Exercise data Start Marker
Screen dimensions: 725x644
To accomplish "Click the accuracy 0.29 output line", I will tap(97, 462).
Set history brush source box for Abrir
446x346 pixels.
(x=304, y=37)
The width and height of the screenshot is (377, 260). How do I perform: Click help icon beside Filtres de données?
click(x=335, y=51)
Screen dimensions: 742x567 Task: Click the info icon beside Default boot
Exercise data End Marker
Exercise data Start Marker
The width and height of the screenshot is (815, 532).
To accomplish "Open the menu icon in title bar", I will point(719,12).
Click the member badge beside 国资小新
Exercise data End Marker
Problem requirements
Start with the line above that contains "Screen dimensions: 725x644" and end with the line that contains "Screen dimensions: 742x567". Write out those lines exactly, and only those.

Reply
Screen dimensions: 725x644
To accomplish "Click the accuracy 0.29 output line", I will tap(97, 462).
Set history brush source box for Abrir
446x346 pixels.
(x=304, y=37)
The width and height of the screenshot is (377, 260). How do I perform: Click help icon beside Filtres de données?
click(x=335, y=51)
Screen dimensions: 742x567 Task: Click the info icon beside Default boot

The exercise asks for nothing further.